Many of us find it challenging to get sleep, and many times we find ourselves tossing and turning while trying to catch up on better sleep. Various studies indicate that a significant portion of the world population tends to suffer from occasional spells of insomnia, which is nothing but difficulty in falling asleep.
The good news is that the humble yoga workout can help regulate your sleep patterns. Restorative is a type of yoga that’s perfect for the evenings. It uses floor-based poses that let your body relax, aided by the support of bolsters, blankets, and pillows. Studies indicate that yoga routines can not only help you fall asleep but can improve the quality of your sleep.
You do not need to go to any gym for these yoga poses; your bed is the ideal place for doing mentioned restorative yoga poses before sleep. These will help you feel relaxed and comfortable, and you may even find that you drift off before you finish your practice!

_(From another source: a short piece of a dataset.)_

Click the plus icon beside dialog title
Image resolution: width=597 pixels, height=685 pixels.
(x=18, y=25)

Legs Up the Wall (Viparita Karani)
This pose targets your glutes and hamstrings and is a lovely way to stretch out those hamstrings, which are often tight from standing or sitting all day. It’s a gentle inversion, relieving your lower body and providing a calming effect on your central nervous system.
Hold for 15 seconds.
Happy Baby (Ananda Balasana)
This pose is super easy to come into from the leg up the wall posture and is a lovely way to relieve tension in both the lower back and the mind. Have a little smile on your face as you do this pose; it will invite a release of any stress from your day that you’re holding on to.
How to do
- From the wall, bring your knees back into your chest and grab the outside of the sides of your feet.
- Extend your legs and bring your knees wide, letting your elbows fall inside your thighs.

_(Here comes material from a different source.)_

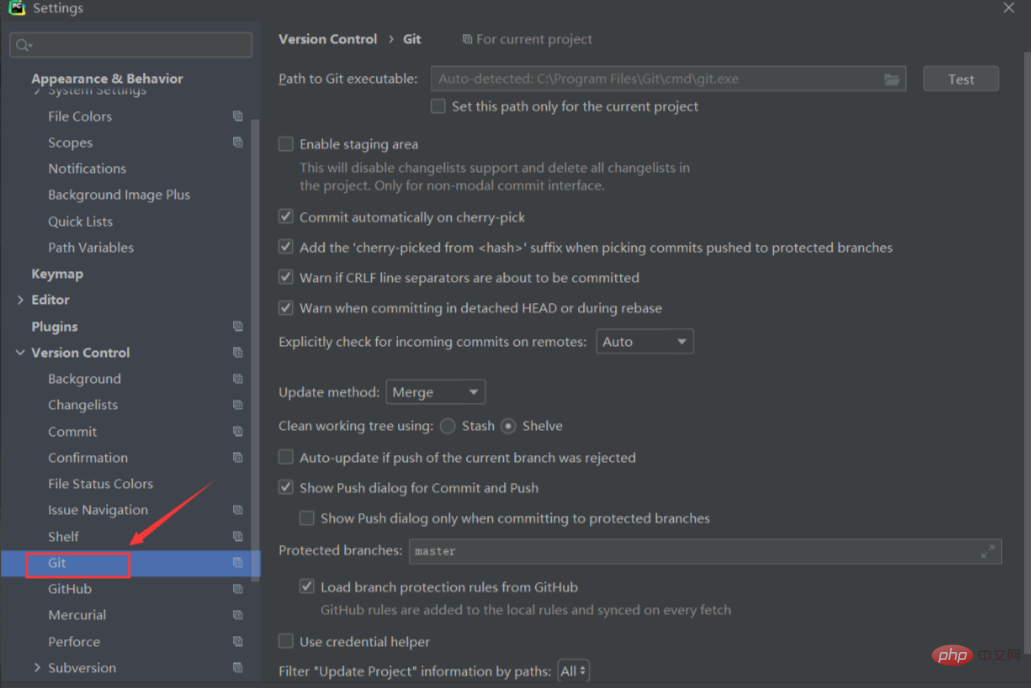Click the Protected branches text field

tap(690, 551)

- Push into your hands, feeling a nice stretch.
- Gently roll from side to side or forward and backward to give your lower back a little massage.
Hold for 10-15 seconds.
Lizard Pose (Utthan Pristhasana)
Unlike Happy Baby, Lizard Pose can be a challenging one for beginners. However, when mastered, it can help to induce deep sleep. It encourages a real focus on your breathing which helps to open up your hips and chest and target hamstrings and quads. Also, it prepares your body for other yoga positions.
How to do
- Start in downward dog, then step right foot outside of right hand and bend right knee, coming to a lunge position with right thigh parallel to the floor, toes turned slightly out.
- Come down to rest your elbows on the ground.
- Keep neck and spine in one line and press left heel away, keeping hips square.
- Rest the left knee on the ground for a more relaxed stretch.
Hold for 15 seconds. Switch legs; repeat.
Sleeping Swan (Hamsasana)
This pose will help you open through your hips, which can become closed and tight when sitting, and stretch through your lower back. It stretches your spine and targets the neck, shoulders, back, hips, and legs.
How to do
- Sit on the floor with a pillow in front of your body.
- Bend right knee, bringing the sole of the right foot to the left inner thigh.
- Lift butt and extend left leg behind the body.
- Staying centered, gently hinge forward from the hips, placing the head on the pillow.
- Extend arms forward, elbows slightly bent.
Hold for 8 to 10 breaths, then roll back up. Switch sides; repeat.
Seated Forward Fold (Paschimottanasana)
It is another great pose for your spine that provides a gentle massage for your internal digestive organs, which can help your dinner to go down before bed. This pose targets your hamstrings and calves.
Hold for 10-15 breaths.
Before-Bed Bridge (Setu Bandha Sarvangasana)
The Bridge Pose is considered the best for inducing sleepiness, so use blankets and bolsters to support your body while practicing. It also helps renew energies and quieten the mind to induce sleep. It mainly targets your hips and legs.
How to do
- Start by lying on your back with knees bent, feet flat on the floor, arms extended by sides, palms up.
- Bend your knees and place your feet hip-width apart directly beneath your knees.
- Inhale and lift your pelvis.
- Keeping shoulders down, engage abs and press into heels to lift hips and back, forming a diagonal line from shoulders to knees.
Remain here for 10-15 breaths or 1 minute. Slowly lower yourself and allow your low back to sink to the mat.